What it takes to get caviar to your plate
To put matters in perspective: just six weeks after it hatches, a naturally raised chicken is already plump enough for the deep fryer. Spring lambs generally check out at the same tender age, pigs seldom make it to 10 months, and steers are usually converted into rib-eyes before the age of two. But it takes a farmer of nearly indomitable patience to raise sturgeon that—even at their friskiest—will not be rushed into producing caviar until they are six or seven years old.
And they were not so lucky as that at Target Marine Hatcheries in Sechelt, on the Sunshine Coast of B.C. Not nearly. The ultrasound showed nothing going on in the ovaries of their seven-year-old sturgeons. No action, either, when they were eight, or nine—at which point concern was evolving to panic. “As long as the fish kept growing, we thought we were okay, but there were some concerns that we had sterile fish,” admits Justin Henry, general manager at Target Marine. “We changed a bunch of things—photo period [exposure to sunlight], environment, feed.”

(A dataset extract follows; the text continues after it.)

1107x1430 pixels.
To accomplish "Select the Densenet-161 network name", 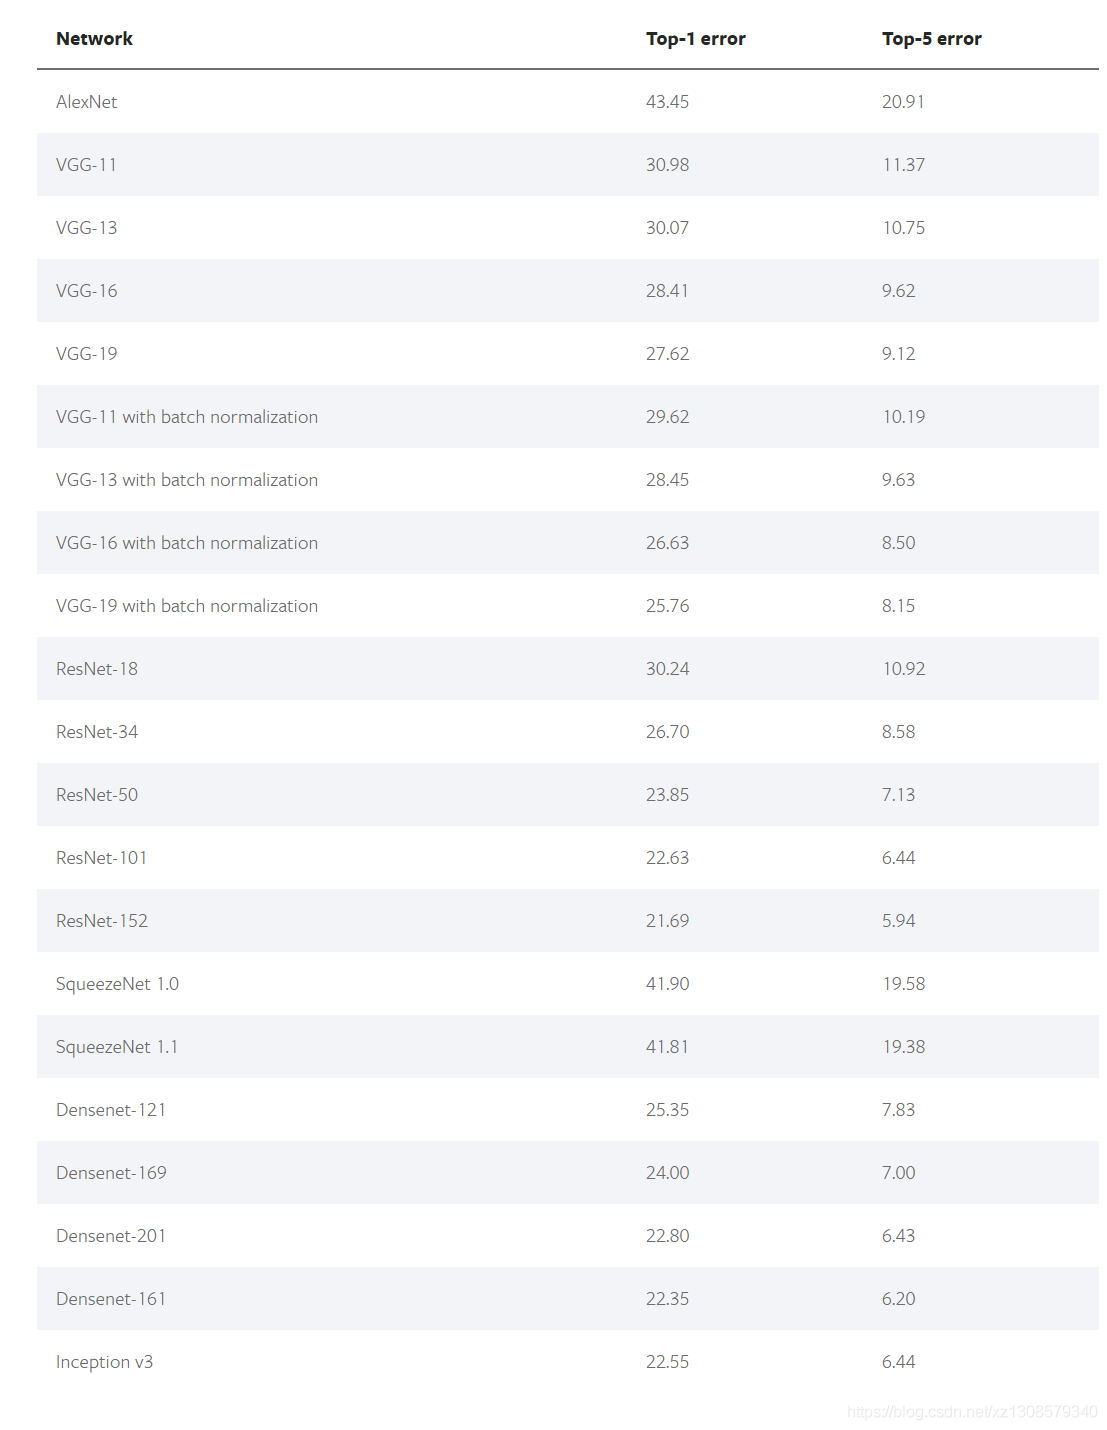I will (x=111, y=1299).
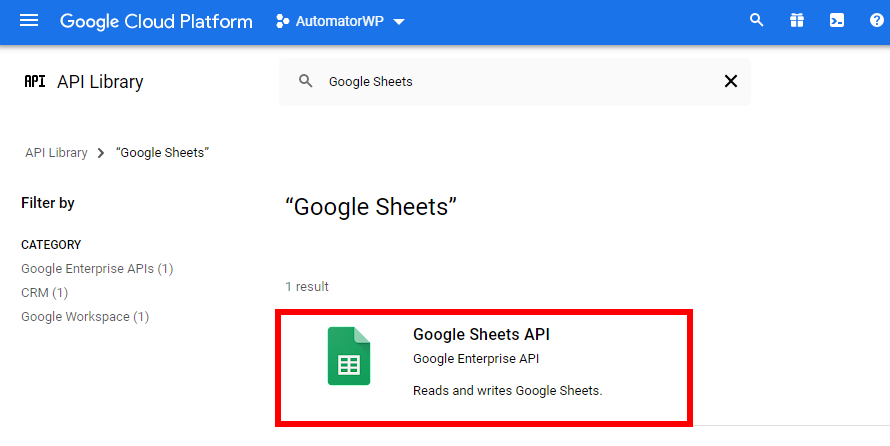Image resolution: width=890 pixels, height=446 pixels.
Task: Click the green Google Sheets icon
Action: tap(349, 356)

Feed is an interesting issue: sturgeon apparently taste what they put in their mouths and spit out what they dislike. And if you think your toddler is impressively recalcitrant at this game, note that a sturgeon can survive without food for two years; the female can even reabsorb her own eggs as nutrition (which, needless to say, would be a frightful waste of caviar). Target Marine devised a mixture of dried herring and grain that keeps its sturgeon happy and plump. When combined with the inland operation’s capacity for filtering and recycling its own gravity-fed water, among other environmentally sound habits, it also allowed the farm to acquire organic certification. (It is the only caviar farm thus classified in North America.)

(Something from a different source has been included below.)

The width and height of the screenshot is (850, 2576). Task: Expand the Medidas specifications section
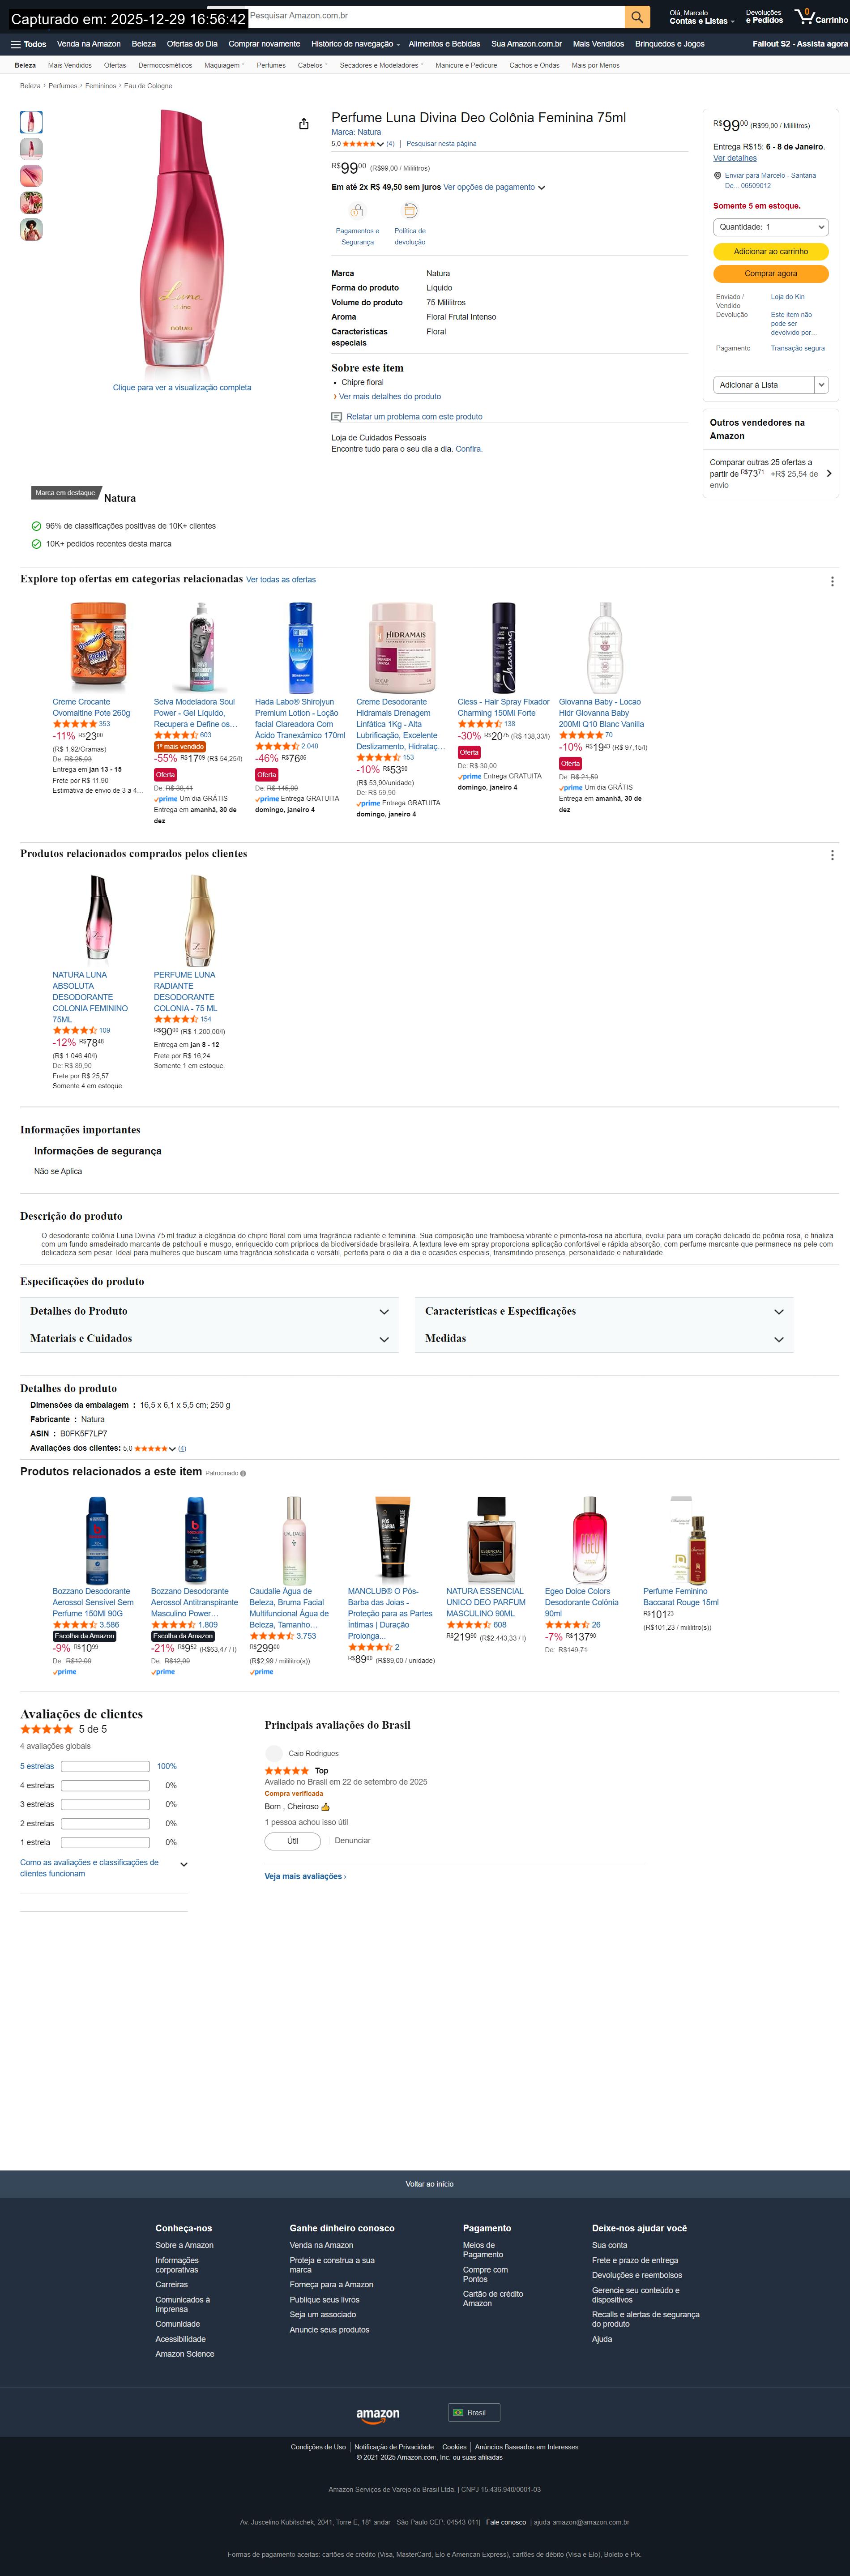coord(604,1339)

Finally, somewhere between the ages of 11 and 13, the mother sturgeons were ready to spawn. Alas, when a sturgeon does that, it coats its eggs with a layer of protective goo that is great for sticking them safely in place on the riverbed but tastes foul on a blini. Regrettably for the sturgeon, caviar must—like, say, Macduff—be from its mother’s womb untimely ripped. The exact right moment is determined by a combination of ultrasound and the harmless extraction of a few sample eggs. And then it’s curtains for mum.
She will then weigh around 135 kg. None of it is wasted. Sturgeon heads are sold at T&T Supermarkets, where Asians snap them up for soup. The spinal marrow is dried and turned into vesiga, a nearly forgotten delicacy that famously was shaved as garnish over the consommé Olga served as the second course of the last meal on the Titanic. The swim bladder is used to make isinglass for wine and beer. And at least one Chinese chef in Vancouver is experimenting with drying cartilaginous sturgeon fins to see if they might work as a substitute for those of the shark.
The flesh, meanwhile, is delicious—as firm and meaty as monkfish, with a much higher fat content. Then there are the three to five kilograms of eggs, which—after being rinsed, checked over by hand with tweezers, sorted into grades (with broken eggs removed), lightly salted, tinned and briefly matured— are finally ready to be enjoyed as caviar.
“I love it, I just love it,” Henry said, of the glorious product. “As soon as I see it, I start to evaluate. What’s the texture in the tin? How does it sit in the spoon? What are the aromas? Then you put it in your mouth. Let it sit on the tongue. Let it warm up, and release its saltiness and flavour.”
A few friends and I tried a slightly accelerated version of that routine at my house last week with Target Marine’s Northern Divine, which we compared to a couple of others I happily had on hand (some German-farmed oscietra sourced from Caviar House, in the U.K., and wild Ontario caviar from Caviar Direct, in Toronto). The Ontario product was pleasingly bracing and salty, but mushy. The oscietra had the most robust texture of individual egg. But Target Marine’s caviar was extremely close behind, with a slight greenish hue to its back eggs, and a lovely, clean flavour that banished all bad memories of the muddy qualities of early caviar aquaculture. You could even say it’s worth waiting for.